The Moonshiners are here, but they also shot earlier in the day, when the artists were painting the alley's walls. Shooting behind-the-scenes has become more of a focus than shooting actual events.
The teens have now learned to transmit their footage onto the computer and into digital files. They've also had the chance to sit with Albright and critique their work. It's apparent that their individual styles match their personalities, and, by now, Albright can tell who filmed which scene:
Charlie has a steady hand and patient eye that begins with one subject and branches out to capture a scene. His footage will be a large part of the final product, providing depth and patience.
Noah finds interesting camera angles and injects them with his humor.
Allana and Danielle have shaky footage--the camera follows the sense of how they look at the world--scanning rapidly, fixating on something for a moment, then moving on. They're interested in the artistry of common objects, and they find things no one else sees. Their footage will add details and connecting threads.
Ali, the youngest Moonshiner, who just turned 15 in mid-July, is a well-composed interviewer. She, too, can be shaky with the camera, but she also catches some surprisingly good moments.

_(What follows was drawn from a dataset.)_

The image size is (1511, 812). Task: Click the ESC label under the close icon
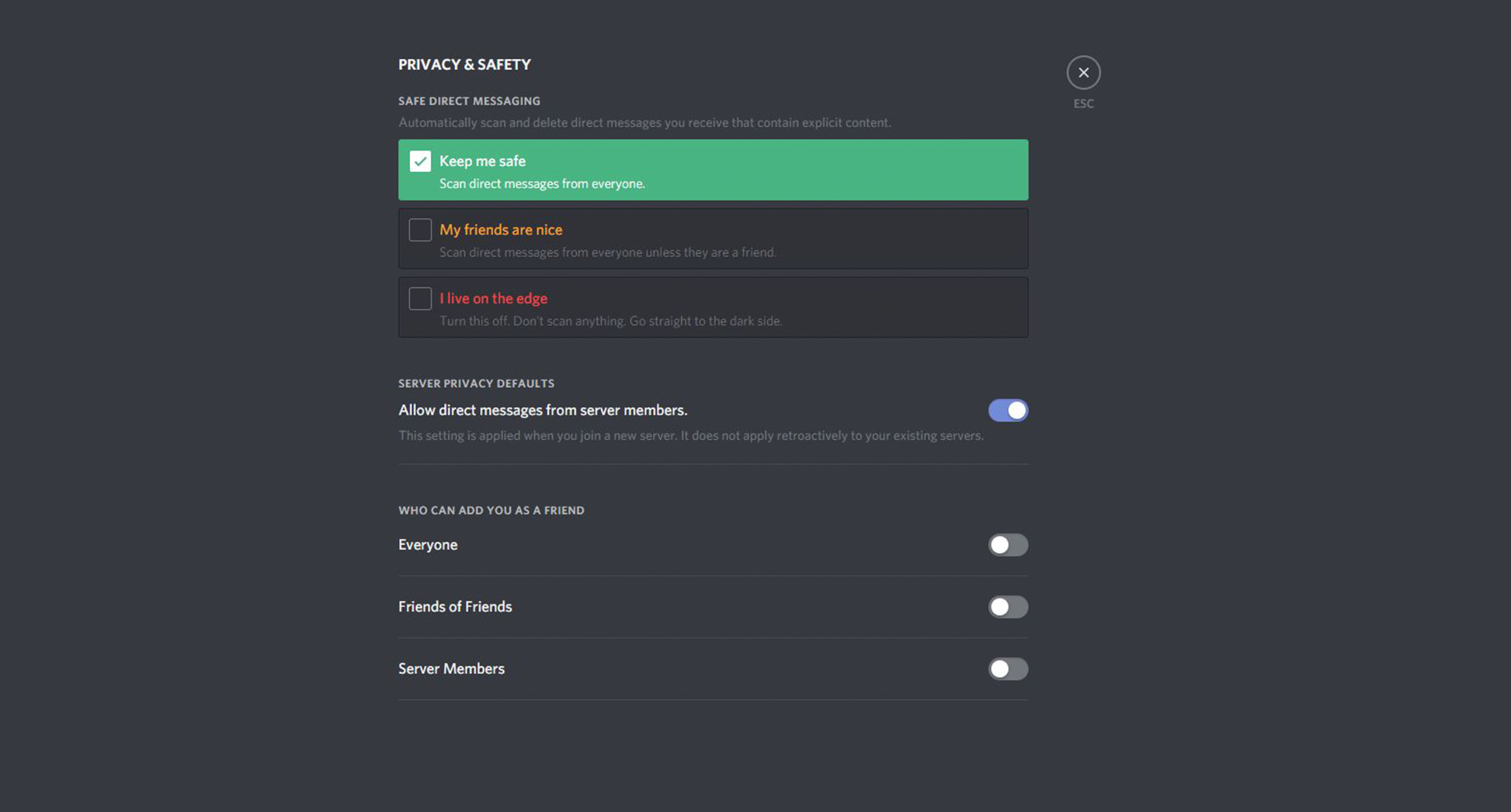(1083, 103)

Nathan is learning to jump into a scene more. Previously, he relied heavily on the zoom button.
Ben Kolton, left, Michael Albright, center, and Charlie Hayes get ready for the closing night of Artown.
Photo By David Robert
Ben, 18, asks some of the best questions in interviews and offers a mix of the quickly observed and the pointed.
The (con)Temporary Gallery was a creative event that begged for creative shooting, so they shot odd angles--up on the roof and below.

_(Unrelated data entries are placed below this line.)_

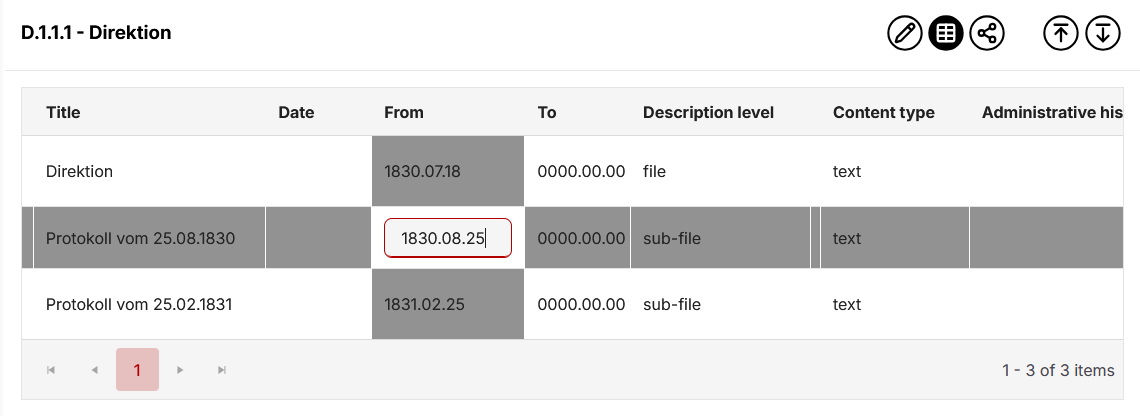The height and width of the screenshot is (416, 1140).
Task: Select the Direktion row title cell
Action: [80, 171]
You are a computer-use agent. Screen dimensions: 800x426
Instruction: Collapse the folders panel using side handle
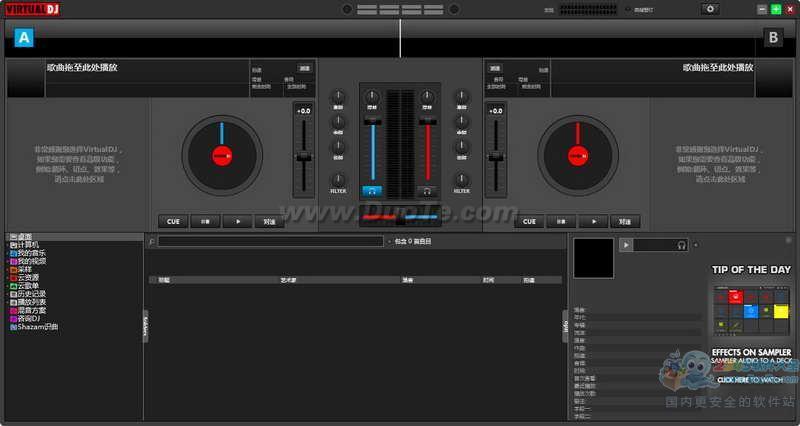click(145, 325)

Danielle is sitting against a brick wall with a friend. It's her last night filming with the Moonshiners before she flies to Germany to visit her grandmother.
She doesn't think her interviewing skills have improved since that first day at Artown headquarters. "It's hard to ask questions because you can't offend anybody because you're supposed to be unbiased," she says.
But she's become more attracted to direct cinema--the technique of capturing something as it happens without interviews or voiceovers--something she never experimented with until becoming part of Project Moonshine.
The end of the project is drawing near, and while the Moonshiners say they'll continue to work together on other projects, they know it will never be the same as this first experience.
"I'm just sad that it's over," says Allana. "I wouldn't even care if the entire movie sucked. It was like a really great summer camp but not so lame."